**SET TASKS**
1. In the forum thread on eliminating punctuation, what number of records does bart give as small enough that the performance cost won't be noticeable?
2. List every username that posts in the forum thread on eliminating punctuation, each once.
3. Shorten the paragraph starting "The performance cost of this is" in the forum thread on eliminating punctuation to a single sentence, keeping its main facts.
======== SUPPLIED TEXT ========
Eliminating Punctuation

kzinda
Posts: 62
Joined: Fri Nov 30, 2001 6:18 am

Eliminating Punctuation

Post by kzinda »

I had an application developed for me where I pass search terms to TEXIS for retrieval. I would like to eliminate hits separated by punctuation. Is the following syntax correct and what effect does including the punctuation removal have on the performance versus only specifying character proximity?

Submitted search string with 30 character proximity: word1 word2 /[^\,] {30}
bart
Posts: 251
Joined: Wed Apr 26, 2000 12:42 am

Eliminating Punctuation

Post by bart »

You've got the right idea. It's actually word word w/[^\,]{30} or word word w/[^\punct]{30} .

The performance cost of this is that each record containing the two words must be examined for the proximity. If this is a small number (ie <1000) it won't be noticeable, but if its large (ie >10000) it could slow you down a little.
kzinda
Posts: 62
Joined: Fri Nov 30, 2001 6:18 am

Eliminating Punctuation

Post by kzinda »

Will it eliminate hits where the punctuation touches word 1 on the left or word 2 on the right, or only punctuation between word 1 and word 2? I only want it to eliminate hits where the two words are separated by the punctuation.
User avatar
mark
Site Admin
Posts: 5519
Joined: Tue Apr 25, 2000 6:56 pm

Eliminating Punctuation

Post by mark »

The above will ensure that there is no punctuation between word1 and word2.
joe103
Posts: 1
Joined: Thu Dec 06, 2001 9:05 am

Eliminating Punctuation

Post by joe103 »

I created a test table with the following:

id body
------------+------------+
3c0e38512 house blend pjs dsjljas dlfkjasd fljsadfj
3c0e384d2 house blend
3c0e38582 skjdf lksjflkj asldkfjasldjf alskjdf house blend pjs dsjljas dlfkjasd fljsadfj
3c0e385e2 skjdf lksjflkj asldkfjasldjf alskjdf, house blend, pjs dsjljas dlfkjasd fljsadfj
3c0e38622 skjdf lksjflkj asldkfjasldjf alskjdf, house blend pjs dsjljas dlfkjasd fljsadfj
3c0e38672 skjdf lksjflkj asldkfjasldjf alskjdf house blend, pjs dsjljas dlfkjasd fljsadfj
3c0e386c2 skjdf lksjflkj asldkfjasldjf alskjdf house, blend, pjs dsjljas dlfkjasd fljsadfj
3c0e38702 skjdf lksjflkj asldkfjasldjf alskjdf, house, blend, pjs dsjljas dlfkjasd fljsadfj
3c0e38732 skjdf lksjflkj asldkfjasldjf alskjdf, house, blend pjs dsjljas dlfkjasd fljsadfj
3c0e387e2 skjdf lksjflkj, asldkfjasldjf alskjdf house blend pjs dsjljas dlfkjasd fljsadfj
3c0e38852 skjdf lksjflkj, asldkfjasldjf alskjdf house blend pjs dsjljas, dlfkjasd fljsadfj
3c0e38892 skjdf lksjflkj, asldkfjasldjf alskjdf house, blend pjs dsjljas, dlfkjasd fljsadfj

My query and results:
$ tsql "select id, mminfo ('house blend w/[^,]{10}',body,0,1,0) from test"
======== DATASET EXCERPT ========
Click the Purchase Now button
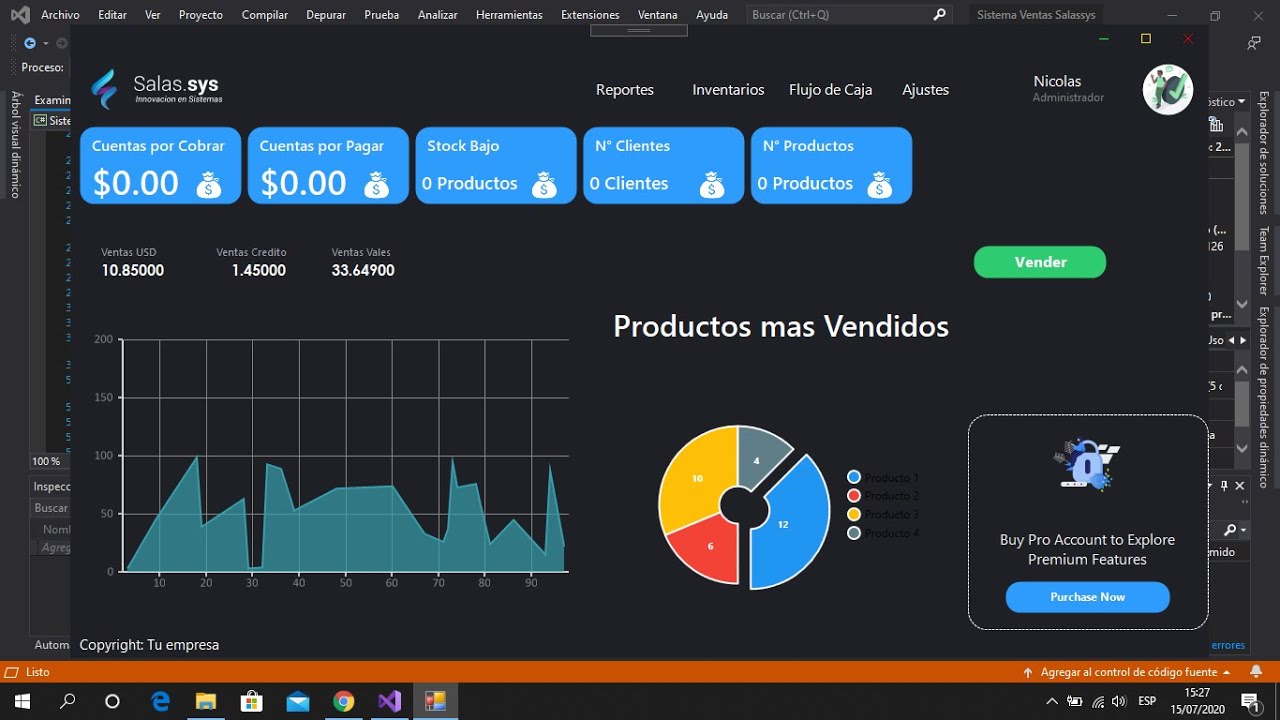click(1087, 597)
========
**EXERCISE ANSWERS**
1. Fewer than 1000 records.

2. kzinda, bart, mark, joe103

3. Every record containing both words must be checked for proximity, which goes unnoticed for small counts (under 1000) but could slow things a little for large ones (over 10000).